Middle school principal who took kid’s pizzas forced to apologize
An Iowa middle school principal has apologized for being “overly strict” after he confiscated pizzas that were delivered to a class for an end-of-the-year party over fears that it could make students from other classes feel left out.
Brody Middle School Principal Thomas Hoffman said he’s sorry for upsetting students after he took away a stack of pizzas that had already been delivered to them as the teacher’s reward for completing the school year, The Des Moines Register reported.
Neil Erickson, the parent of one of the students, complained about the incident in a Facebook post Thursday that garnered thousands of responses. He wrote that his son was excited for days about the pizza party and told The Register that even skipped breakfast in anticipation for it.
“The pizzas were delivered to the class,” Mr. Erickson said. “The teacher paid and signed the receipt. Principal walks into the classroom and says, ‘I never approve pizza parties’ or something to that affect [sic]. He took the pizzas from the kids and let them sit in the office for the teacher to pick up after school. Now my son and his classmates lost the party they worked hard to earn and the pizza I’m sure is wasted now…and the teacher was left in tears. I just can’t believe it!”

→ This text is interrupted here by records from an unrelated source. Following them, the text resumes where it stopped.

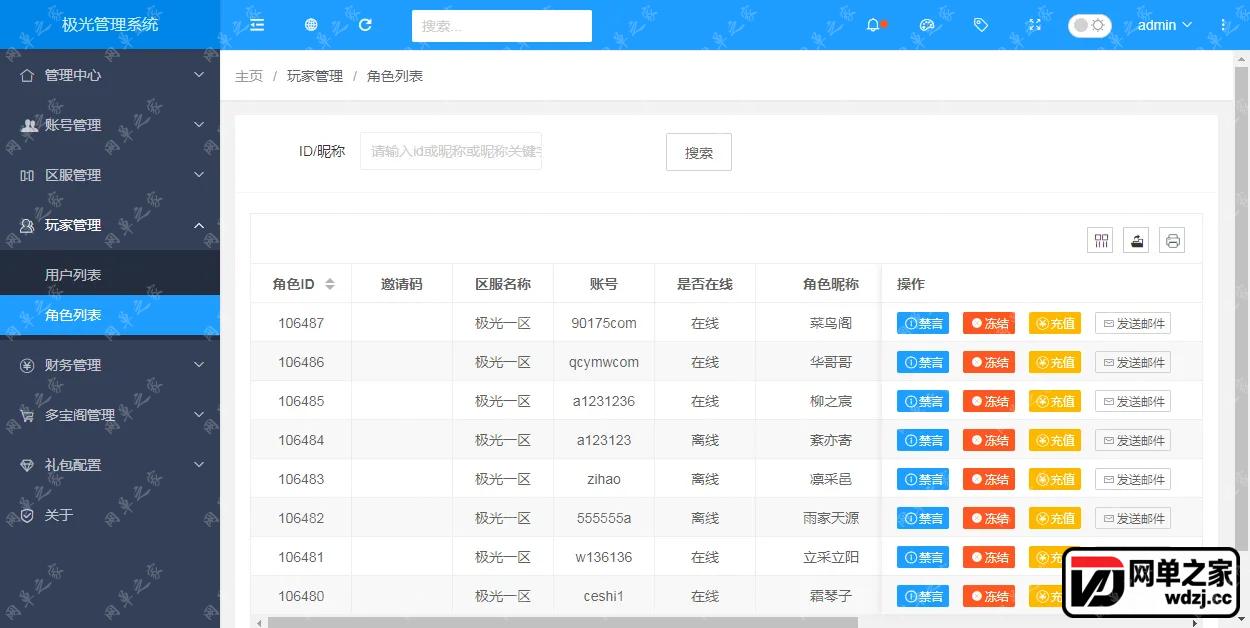Screen dimensions: 1250x628
Task: Expand the 财务管理 sidebar menu
Action: point(110,365)
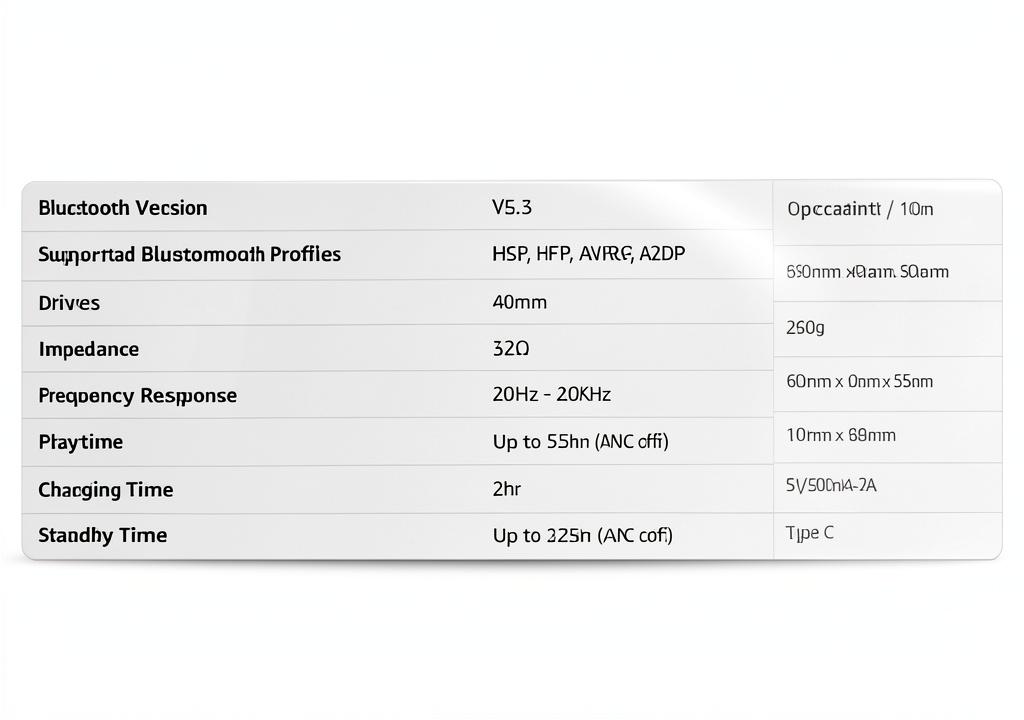Click the "Impedance" row label
The height and width of the screenshot is (720, 1024).
click(88, 349)
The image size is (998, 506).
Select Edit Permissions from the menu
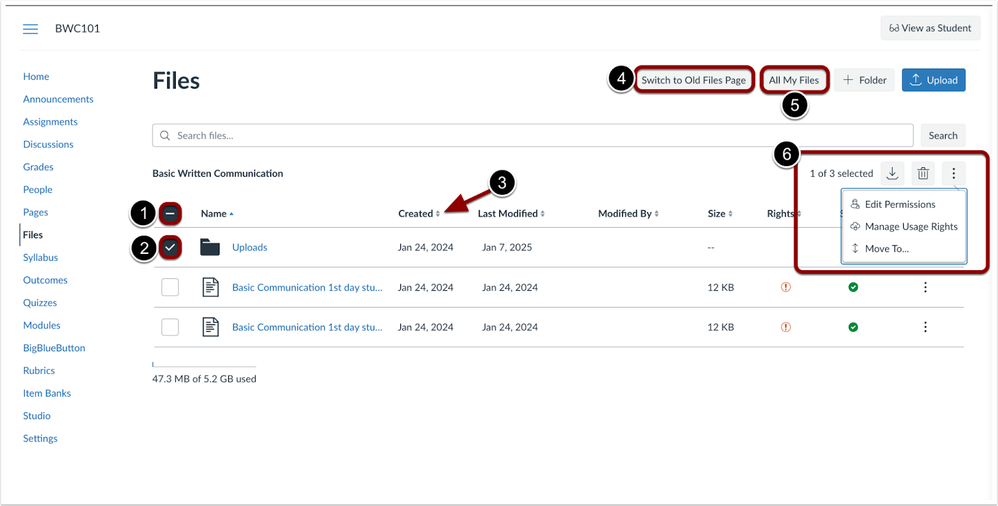coord(900,205)
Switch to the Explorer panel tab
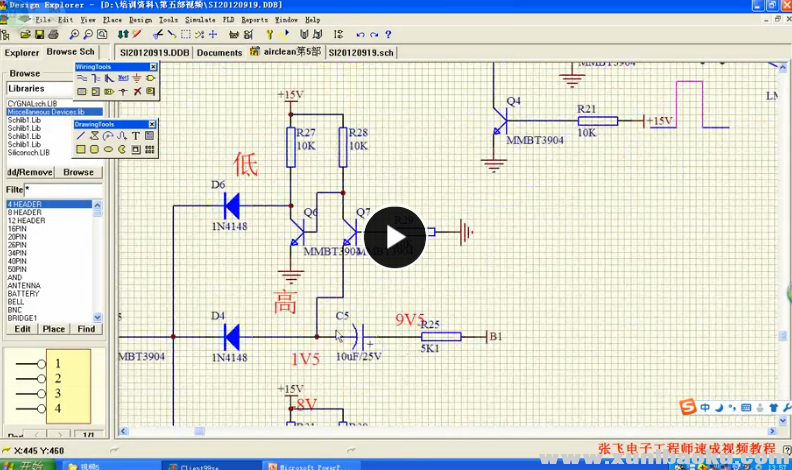 pyautogui.click(x=22, y=52)
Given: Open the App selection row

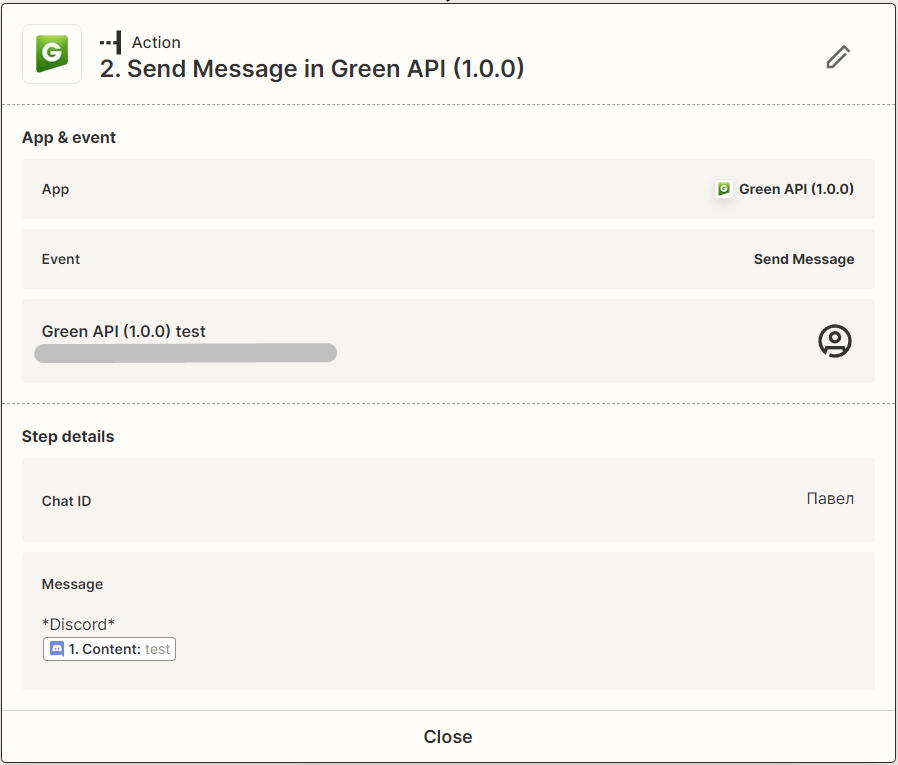Looking at the screenshot, I should click(448, 188).
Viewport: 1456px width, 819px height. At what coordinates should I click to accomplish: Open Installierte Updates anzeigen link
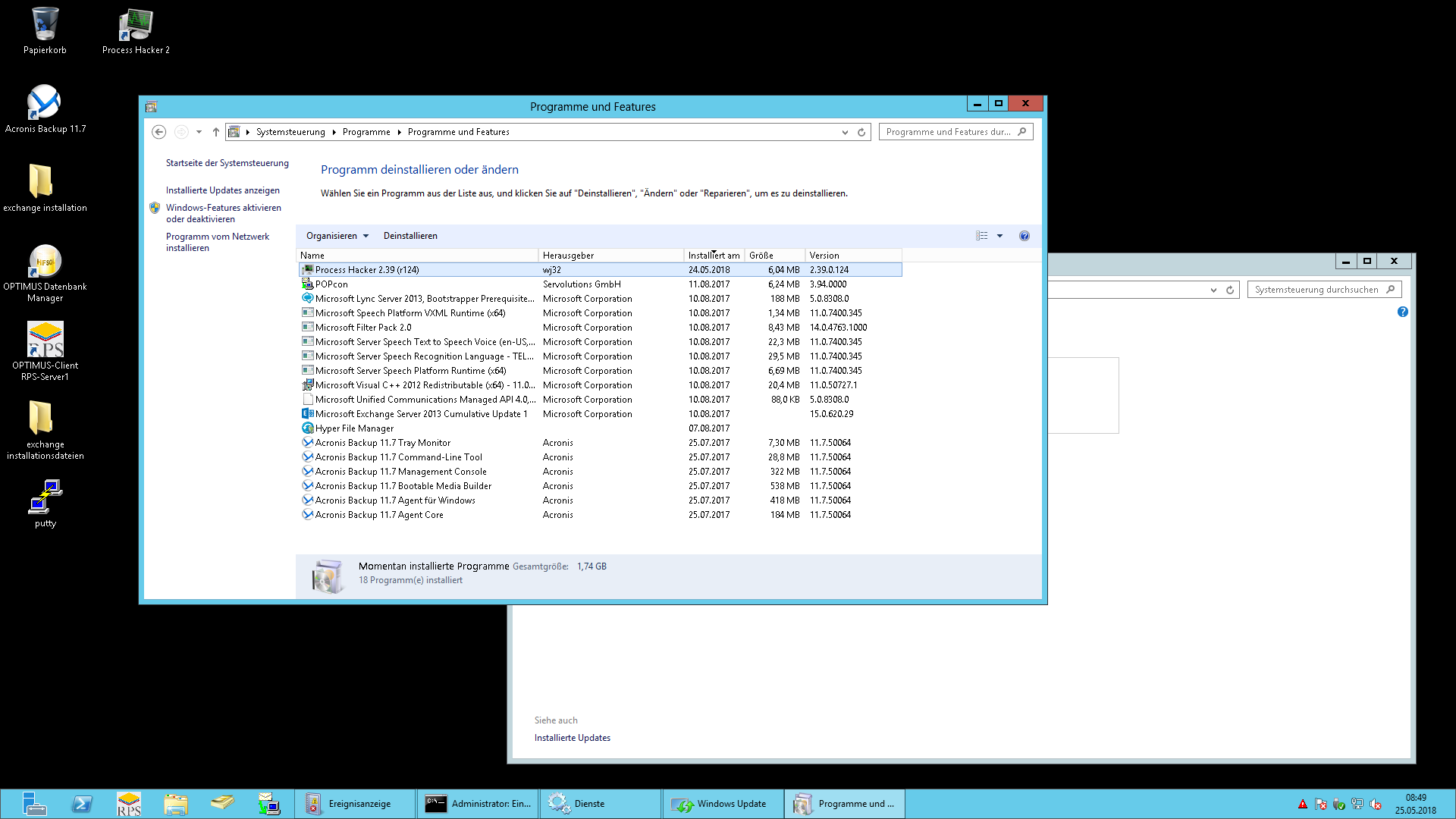click(x=223, y=190)
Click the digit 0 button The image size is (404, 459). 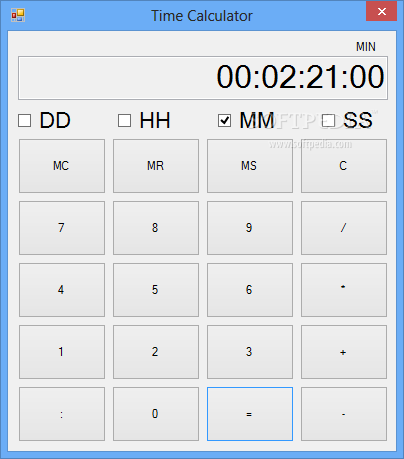coord(156,414)
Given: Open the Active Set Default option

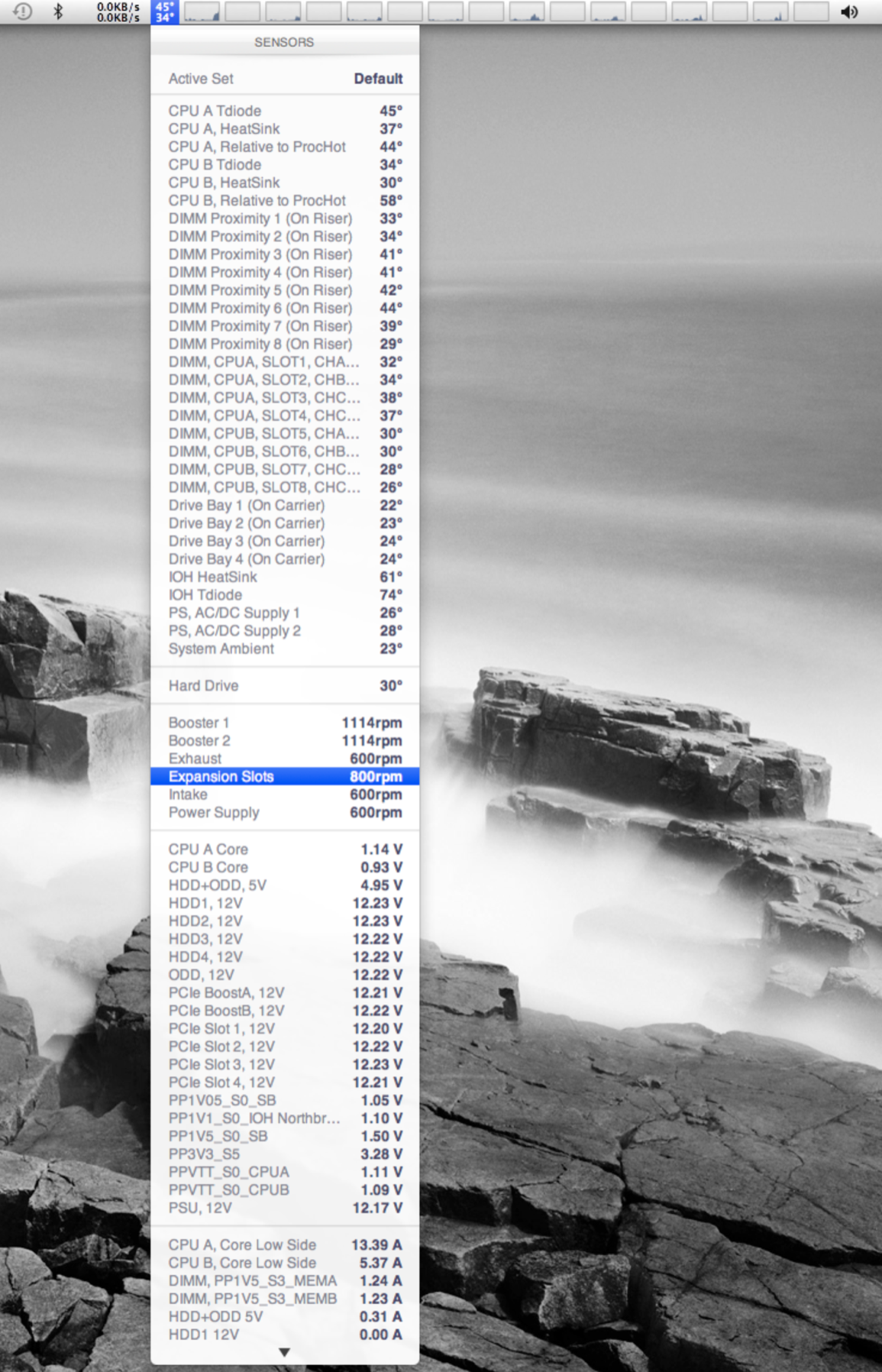Looking at the screenshot, I should coord(285,79).

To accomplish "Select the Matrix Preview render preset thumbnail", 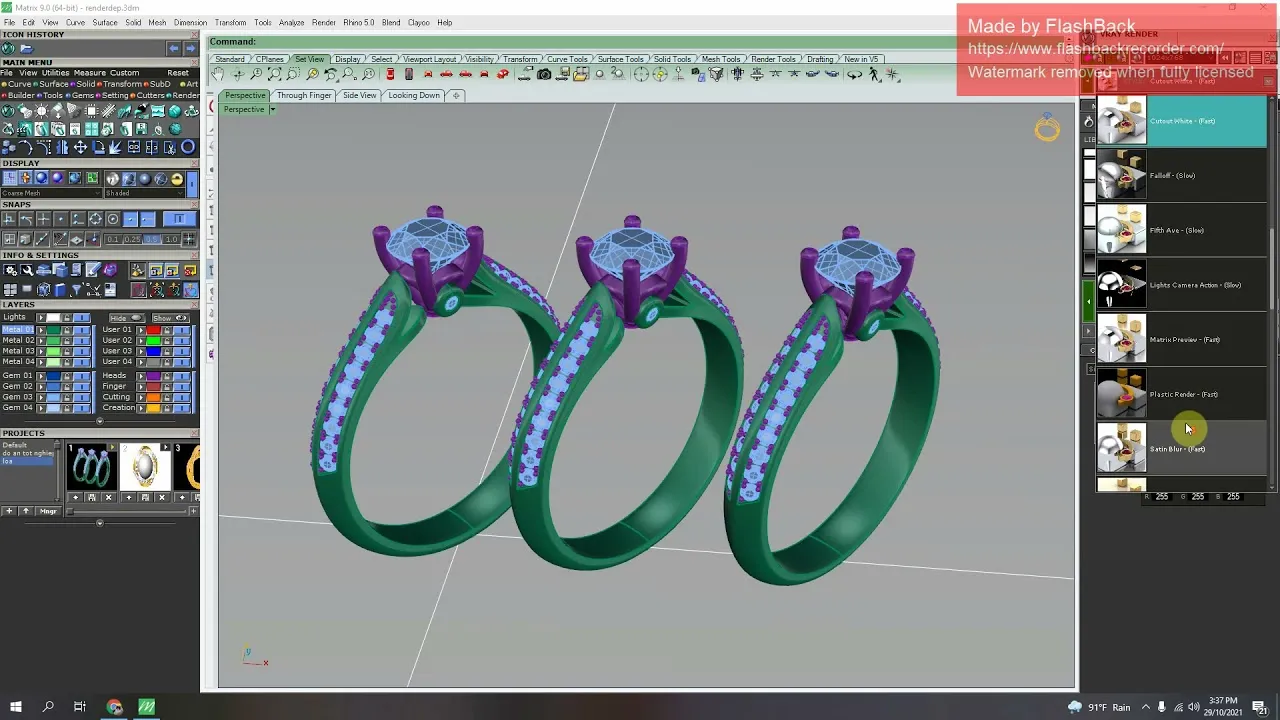I will point(1121,339).
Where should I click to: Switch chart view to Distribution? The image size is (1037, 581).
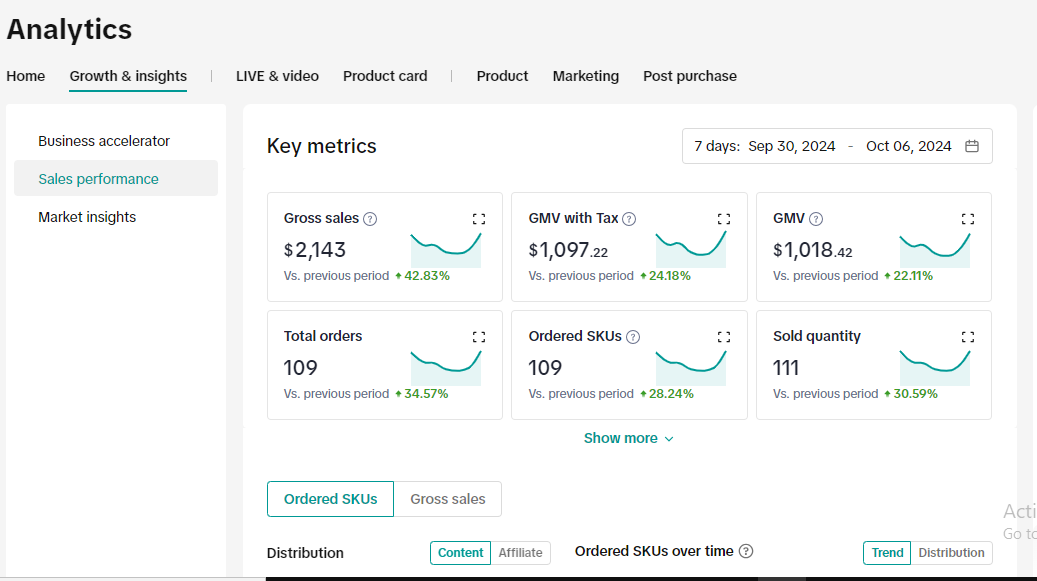951,553
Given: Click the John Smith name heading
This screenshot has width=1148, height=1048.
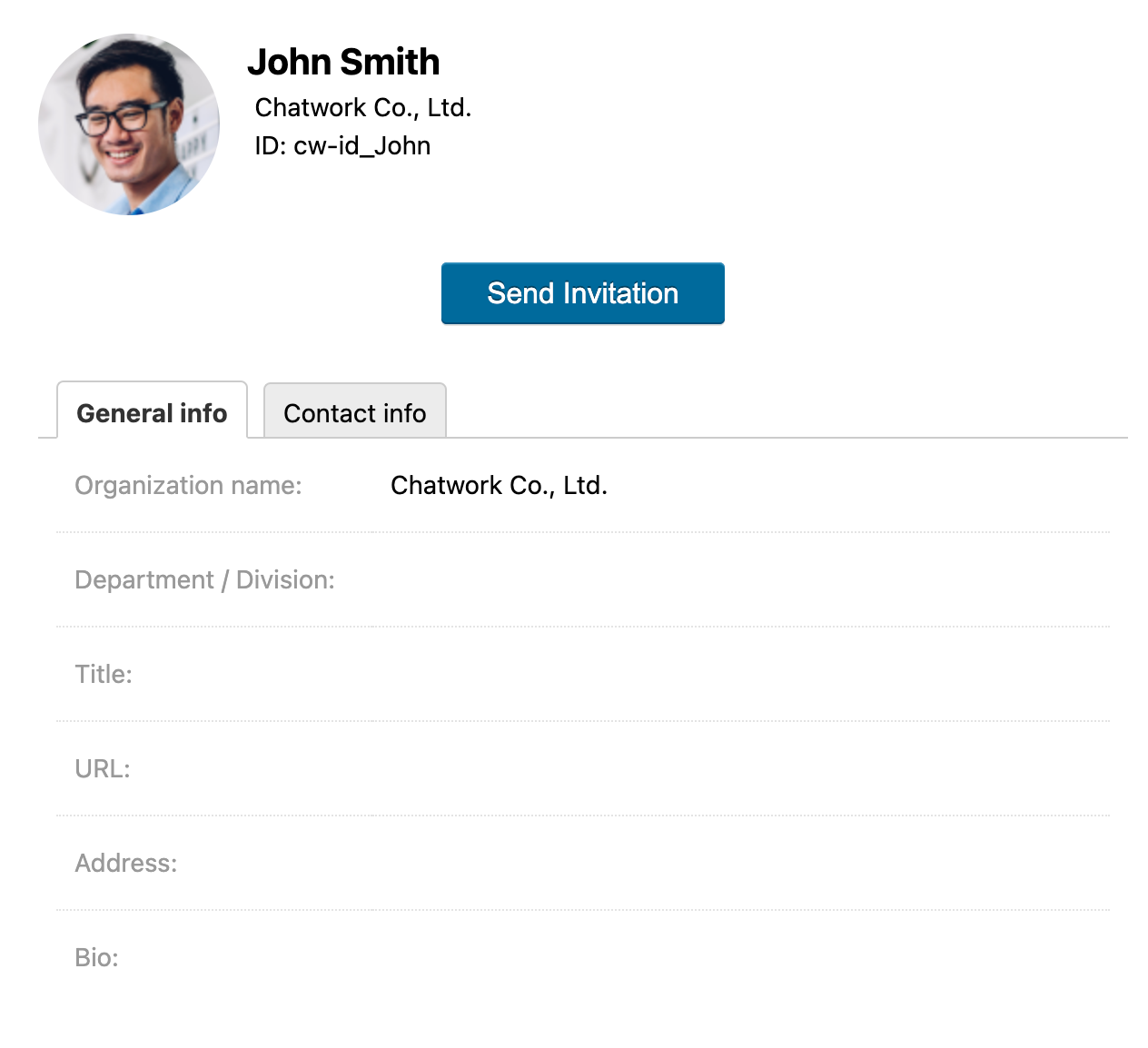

The principal apologized for his actions in a note to parents later that day, writing that he overreacted in an attempt to be fair to all students.
“That applies to everything from the chances they have to learn in the classroom to rewards and recognitions by our teachers and staff. We have discussed this from time to time as a school,” Mr. Hoffman wrote. “… However, I do want to apologize for being overly strict in applying that standard today when it came to one of our classrooms. Most of all, I want to apologize for disappointing any of our students and punishing them.”
The situation was made right Friday after Mr. Hoffman said he threw another pizza party for the class and several local businesses also volunteered to donate pizzas for the school’s nearly 750 students, The Register reported.